• Textauszug:
Ein Meister und „Pavarotti“ des Violoncellos

(kgc). Als Siegfried Palm am 25. April 1927 geboren wurde, gab es im Fischertal noch eine Frauenklinik. Seine Familie wohnte in der Sedanstraße und der Junge wuchs gleich neben dem Realgymnasium auf, das er nach der Volksschule Viktorstraße besuchte. Von seinem Vater gleichen Vornamens hatte Palm das musikalische Talent geerbt. Sein Vorbild war Violoncellist im Städtischen Orchester. Zum 415. Geburtstag seiner Schule kam Prof. Siegfried Palm wieder einmal ins Tal und musizierte gemeinsam mit Prof. Dr. Joachim Dorfmüller. Er gehörte zu den Menschen aus dem Tal, die in der Fremde berühmt geworden sind, wie auf andere Art Harald Leipnitz, Horst Tappert und Rita Süßmuth.

[Koordinatendaten der Einträge]

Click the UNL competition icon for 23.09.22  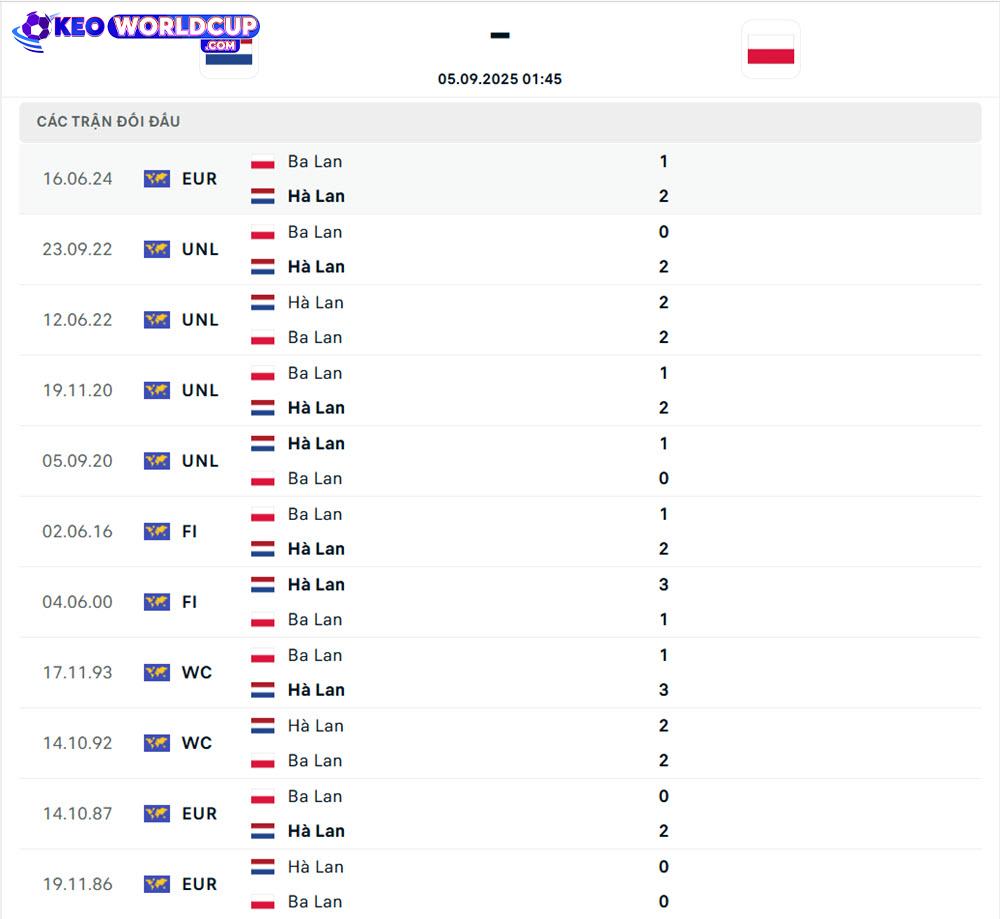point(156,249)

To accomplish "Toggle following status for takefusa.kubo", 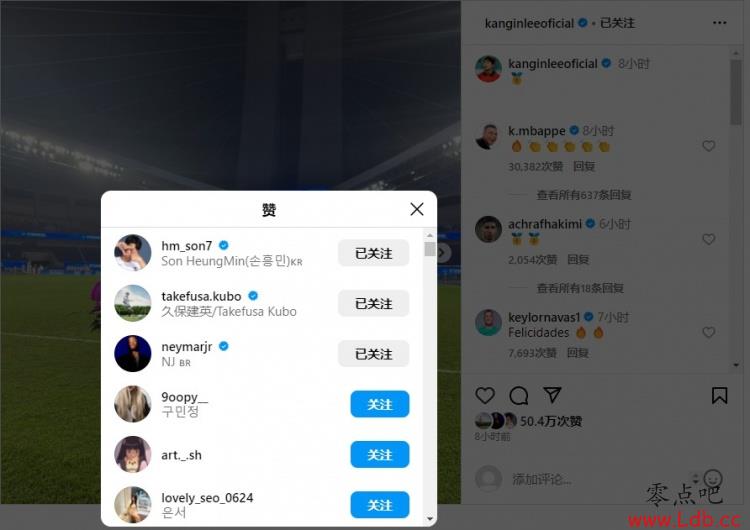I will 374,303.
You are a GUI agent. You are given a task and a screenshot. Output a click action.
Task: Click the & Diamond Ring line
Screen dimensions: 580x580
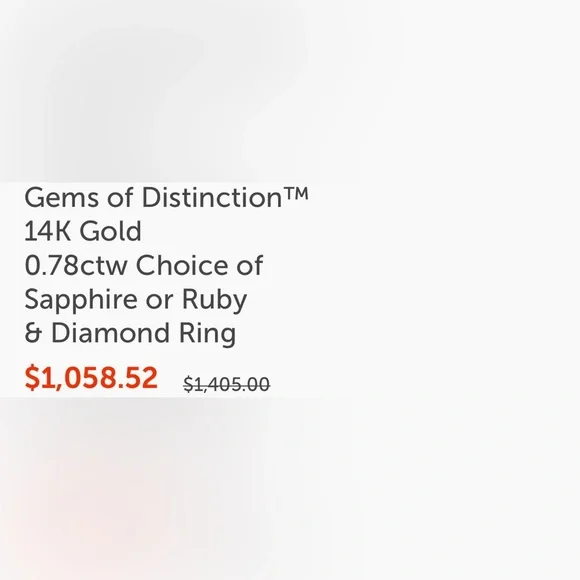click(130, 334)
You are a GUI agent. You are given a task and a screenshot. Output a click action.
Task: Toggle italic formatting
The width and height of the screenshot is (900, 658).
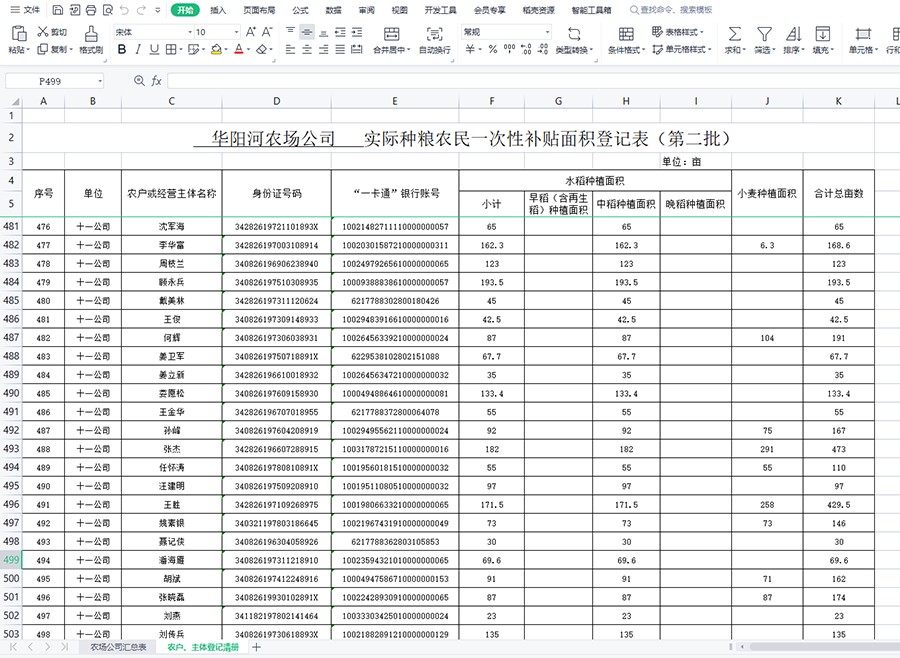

• Die Aufgabe: Gib aus dem Text über Siegfried Palm oben alles von „(kgc). Als Siegfried“ bis hinunter zu „und Rita Süßmuth.“ wortgetreu wieder.

• Ergebnis:
(kgc). Als Siegfried Palm am 25. April 1927 geboren wurde, gab es im Fischertal noch eine Frauenklinik. Seine Familie wohnte in der Sedanstraße und der Junge wuchs gleich neben dem Realgymnasium auf, das er nach der Volksschule Viktorstraße besuchte. Von seinem Vater gleichen Vornamens hatte Palm das musikalische Talent geerbt. Sein Vorbild war Violoncellist im Städtischen Orchester. Zum 415. Geburtstag seiner Schule kam Prof. Siegfried Palm wieder einmal ins Tal und musizierte gemeinsam mit Prof. Dr. Joachim Dorfmüller. Er gehörte zu den Menschen aus dem Tal, die in der Fremde berühmt geworden sind, wie auf andere Art Harald Leipnitz, Horst Tappert und Rita Süßmuth.